Steps

Below contains detailed reference documentation for working with Steps in Graphbook. You can create steps with decorators and functions or by extending any of the following base classes.

See also

Decorators graphbook.step(), graphbook.batch(), graphbook.source(), and graphbook.prompt() to create steps in a functional way.

class graphbook.steps.Step(item_key=None)

Bases: object

The base class of the executable workflow node, step. All other step classes should be a descendant of this class.

forward_note(data: Any) str

Deprecated. Use graphbook.core.steps.Step.route() instead.

log(message: str, type: str = 'info')

Logs a message

Parameters:
  • message (str) – message to log

  • type (str) – type of log

on_after_item(data: Any)

Executes after processing items

Parameters:

data (Any) – The data input

on_clear()

Executes when a request to clear the step is made. This is useful for steps that have internal states that need to be reset.

on_data(data: Any)

Executes upon receiving data

Parameters:

data (Any) – The data input

on_end()

Executes upon end of graph execution

on_item(item: Any, data: Any)

Executes upon receiving an item. Is called after on_data() and before on_after_item().

Parameters:
  • item (Any) – The item to process

  • data (Any) – The data that the item belongs to

on_start()

Executes upon start of graph execution

route(data: Any) str | Dict[str, List[Any]] | None

Routes the item of data. Must return the corresponding output key or a dictionary of the form graphbook.core.steps.StepOutput. Is called after on_after_item().

Parameters:

data (Any) – The data input

Returns:

A string that the data is associated with, or if multiple are being processed at a time, a StepOutput may be used.

Example

The below examples assume that this step has two output pins, “dog” and “cat”:

def route(self, data: dict) -> str:
    if data["is_dog"]:
        return "dog"
    return "cat"
def route(self, data: dict) -> StepOutput:
    dog_images = data["dog"]
    cat_images = data["cat"]
    return {
        "dog": dog_images,
        "cat": cat_images,
    }
set_context(**context)

Sets the context of the step. This is useful for setting the node_id and node_name of the step.

Parameters:

**context – The context to set

graphbook.steps.StepOutput

alias of Dict[str, List[Any]]

class graphbook.steps.BatchStep(batch_size, item_key)

Bases: AsyncStep

A Step used for batch and parallel processing using custom function definitions. Override the load_fn and dump_fn methods with your custom logic to load and dump data, respectively.

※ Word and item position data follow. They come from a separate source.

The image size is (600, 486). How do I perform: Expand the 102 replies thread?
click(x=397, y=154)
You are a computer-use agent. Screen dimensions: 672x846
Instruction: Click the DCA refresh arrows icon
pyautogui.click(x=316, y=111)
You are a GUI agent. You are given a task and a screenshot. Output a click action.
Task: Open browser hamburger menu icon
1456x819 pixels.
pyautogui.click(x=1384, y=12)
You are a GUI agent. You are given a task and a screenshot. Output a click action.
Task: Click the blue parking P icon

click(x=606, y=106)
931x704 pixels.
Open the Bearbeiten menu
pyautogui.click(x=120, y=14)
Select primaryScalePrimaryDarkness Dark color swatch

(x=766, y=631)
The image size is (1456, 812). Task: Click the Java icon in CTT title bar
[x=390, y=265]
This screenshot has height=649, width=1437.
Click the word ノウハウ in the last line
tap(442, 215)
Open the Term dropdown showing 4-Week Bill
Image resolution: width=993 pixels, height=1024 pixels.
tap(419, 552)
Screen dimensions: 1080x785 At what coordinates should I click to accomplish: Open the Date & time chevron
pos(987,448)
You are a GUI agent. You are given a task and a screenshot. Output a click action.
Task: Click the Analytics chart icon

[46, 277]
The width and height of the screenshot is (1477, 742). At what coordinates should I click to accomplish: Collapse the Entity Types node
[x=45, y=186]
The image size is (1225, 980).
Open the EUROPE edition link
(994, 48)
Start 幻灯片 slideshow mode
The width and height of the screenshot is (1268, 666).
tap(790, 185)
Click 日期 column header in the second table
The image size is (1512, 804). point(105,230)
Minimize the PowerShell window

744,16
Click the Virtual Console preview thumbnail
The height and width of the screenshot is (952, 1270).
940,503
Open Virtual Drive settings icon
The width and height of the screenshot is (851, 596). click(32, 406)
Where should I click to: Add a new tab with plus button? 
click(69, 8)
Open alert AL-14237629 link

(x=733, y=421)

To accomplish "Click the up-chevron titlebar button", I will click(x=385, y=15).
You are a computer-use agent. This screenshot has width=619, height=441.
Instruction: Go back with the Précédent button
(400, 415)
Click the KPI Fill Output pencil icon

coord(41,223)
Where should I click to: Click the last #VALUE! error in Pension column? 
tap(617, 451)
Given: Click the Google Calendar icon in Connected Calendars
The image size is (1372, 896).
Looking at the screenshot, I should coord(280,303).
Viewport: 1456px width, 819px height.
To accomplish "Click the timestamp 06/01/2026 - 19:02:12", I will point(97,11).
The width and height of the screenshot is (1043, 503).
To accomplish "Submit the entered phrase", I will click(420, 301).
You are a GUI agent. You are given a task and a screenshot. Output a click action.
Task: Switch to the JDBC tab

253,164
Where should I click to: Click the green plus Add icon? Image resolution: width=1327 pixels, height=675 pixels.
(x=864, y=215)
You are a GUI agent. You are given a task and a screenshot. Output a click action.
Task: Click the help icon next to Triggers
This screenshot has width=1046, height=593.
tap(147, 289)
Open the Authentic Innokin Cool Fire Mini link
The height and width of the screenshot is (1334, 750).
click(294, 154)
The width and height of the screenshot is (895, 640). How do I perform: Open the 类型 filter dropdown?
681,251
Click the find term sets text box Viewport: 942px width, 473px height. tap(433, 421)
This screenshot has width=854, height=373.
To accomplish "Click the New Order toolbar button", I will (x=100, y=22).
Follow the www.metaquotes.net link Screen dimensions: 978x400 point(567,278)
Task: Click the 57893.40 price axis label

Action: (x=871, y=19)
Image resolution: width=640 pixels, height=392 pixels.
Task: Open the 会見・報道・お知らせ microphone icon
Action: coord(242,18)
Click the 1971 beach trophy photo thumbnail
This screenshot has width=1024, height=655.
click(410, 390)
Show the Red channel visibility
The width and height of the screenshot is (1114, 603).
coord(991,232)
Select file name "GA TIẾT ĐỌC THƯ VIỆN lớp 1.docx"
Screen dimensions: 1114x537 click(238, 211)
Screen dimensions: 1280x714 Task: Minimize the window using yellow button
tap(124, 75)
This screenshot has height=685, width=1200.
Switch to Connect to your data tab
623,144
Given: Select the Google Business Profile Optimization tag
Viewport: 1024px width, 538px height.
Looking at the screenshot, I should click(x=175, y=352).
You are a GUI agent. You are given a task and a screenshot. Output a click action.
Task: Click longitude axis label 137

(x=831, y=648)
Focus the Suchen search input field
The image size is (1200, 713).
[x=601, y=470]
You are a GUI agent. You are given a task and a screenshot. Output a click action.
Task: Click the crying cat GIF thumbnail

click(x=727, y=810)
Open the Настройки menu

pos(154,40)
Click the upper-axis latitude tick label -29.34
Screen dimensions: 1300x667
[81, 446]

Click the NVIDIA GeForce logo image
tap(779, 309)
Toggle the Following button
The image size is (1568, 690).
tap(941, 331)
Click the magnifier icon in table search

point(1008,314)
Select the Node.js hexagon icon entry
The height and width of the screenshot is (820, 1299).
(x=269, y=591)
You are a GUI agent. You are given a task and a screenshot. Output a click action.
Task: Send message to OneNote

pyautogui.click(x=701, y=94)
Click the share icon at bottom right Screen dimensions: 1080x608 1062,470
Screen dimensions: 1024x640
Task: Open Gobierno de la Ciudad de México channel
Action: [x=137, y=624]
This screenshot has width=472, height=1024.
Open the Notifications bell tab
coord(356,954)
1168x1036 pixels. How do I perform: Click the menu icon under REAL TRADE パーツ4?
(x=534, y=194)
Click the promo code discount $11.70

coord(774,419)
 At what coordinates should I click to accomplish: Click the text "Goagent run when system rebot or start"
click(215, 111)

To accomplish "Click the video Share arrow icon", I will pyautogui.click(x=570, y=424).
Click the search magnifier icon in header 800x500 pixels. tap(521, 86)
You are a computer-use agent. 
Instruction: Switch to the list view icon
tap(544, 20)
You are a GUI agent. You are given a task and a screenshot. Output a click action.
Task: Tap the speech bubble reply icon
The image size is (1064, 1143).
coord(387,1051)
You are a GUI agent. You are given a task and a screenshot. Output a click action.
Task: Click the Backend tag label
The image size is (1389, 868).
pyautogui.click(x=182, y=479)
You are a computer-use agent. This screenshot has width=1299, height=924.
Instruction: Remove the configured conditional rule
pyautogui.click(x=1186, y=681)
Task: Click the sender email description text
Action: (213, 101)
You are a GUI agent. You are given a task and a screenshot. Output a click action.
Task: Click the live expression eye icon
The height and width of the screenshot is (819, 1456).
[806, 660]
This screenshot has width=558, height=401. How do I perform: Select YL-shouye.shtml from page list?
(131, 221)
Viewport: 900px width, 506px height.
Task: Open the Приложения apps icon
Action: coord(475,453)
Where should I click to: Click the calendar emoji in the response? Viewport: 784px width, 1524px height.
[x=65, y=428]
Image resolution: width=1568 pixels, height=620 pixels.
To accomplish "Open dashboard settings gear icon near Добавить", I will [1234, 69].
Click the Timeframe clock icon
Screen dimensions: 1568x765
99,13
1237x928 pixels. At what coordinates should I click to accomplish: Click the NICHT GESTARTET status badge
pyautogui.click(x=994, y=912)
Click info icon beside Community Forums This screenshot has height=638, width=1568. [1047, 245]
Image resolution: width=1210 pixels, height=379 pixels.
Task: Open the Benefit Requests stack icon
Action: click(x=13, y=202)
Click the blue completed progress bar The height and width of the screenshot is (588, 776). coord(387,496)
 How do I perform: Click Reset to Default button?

dump_data(data: Any, output)

Dumps data to be processed by the worker pool. This is called after the step processes the batch of items. The class must have a dump_fn method that takes in the output data and returns a string path to the dumped data.

Parameters:
  • data (Any) – The data input

  • item_key (str) – The item key to dump

  • output (Any) – The output data to dump

static dump_fn(**args)

The dump function to be overriden by BatchSteps that write outputs to disk.

in_q(data: Any | None)

Enqueue an item of data to be processed by the step

Parameters:

data (Any) – The input

static load_fn(**args)

The load function to be overriden by BatchSteps that will forward preprocessed data to on_item_batch.

on_clear()

Executes when a request to clear the step is made. This is useful for steps that have internal states that need to be reset.

on_item_batch(outputs, items, data) List[Tuple[Any]] | None

Called when B items are loaded and are ready to be processed where B is batch_size. This is meant to be overriden by subclasses.

Parameters:
  • outputs (List[Any]) – The list of loaded outputs of length B

  • items (List[Any]) – The list of anys of length B associated with outputs. This list has the same order as outputs does along the batch dimension

  • data (List[Any]) – The list of Anys of length B associated with outputs. This list has the same order as outputs does along the batch dimension

Returns:

The output data to be dumped as a list of parameters to be passed to dump_fn. If None is returned, nothing will be dumped.

Return type:

Optional[List[Tuple[Any]]]

class graphbook.steps.PromptStep

Bases: AsyncStep

A Step that is capable of prompting the user for input. This is useful for interactive workflows where data labeling, model evaluation, or any other human input is required. Once the prompt is handled, the execution lifecycle of the Step will proceed, normally.

get_prompt(data: Any) dict

Returns the prompt to be displayed to the user. This method can be overriden by the subclass. By default, it will return a boolean prompt. If None is returned, the prompt will be skipped on this data. A list of available prompts can be found in graphbook.prompts.

Parameters:

data (Any) – The Any input to display to the user

on_clear()

Clears any awaiting prompts and the prompt queue. If you plan on overriding this method, make sure to call super().on_clear() to ensure the prompt queue is cleared.

on_prompt_response(data: Any, response: Any)

Called when the user responds to the prompt. This method must be overriden by the subclass.

Parameters:
  • data (Any) – The Any input that was prompted

  • response (Any) – The user’s response

See also

graphbook.prompts for available user prompts.

class graphbook.steps.SourceStep

Bases: Step

A Step that accepts no input but produce outputs. This this class will attempt to load all data at once, so it is recommended to use GeneratorSourceStep especially for large datasets.

load() Dict[str, List[Any]]

Function to load data. Must output a dictionary of outputs.

Example

return {
    "out": [{"images": [PIL.Image("image_of_dog.png")]}]
}
class graphbook.steps.GeneratorSourceStep

Bases: SourceStep

A Step that accepts no input but produce outputs.

load() Generator[Dict[str, List[Any]], None, None]

Function to load data. Must output a generator that yields dictionary of outputs.

Example

yield {
    "out": [{"images": [PIL.Image("image_of_dog.png")]}]
}
on_clear()

Executes when a request to clear the step is made. This is useful for steps that have internal states that need to be reset.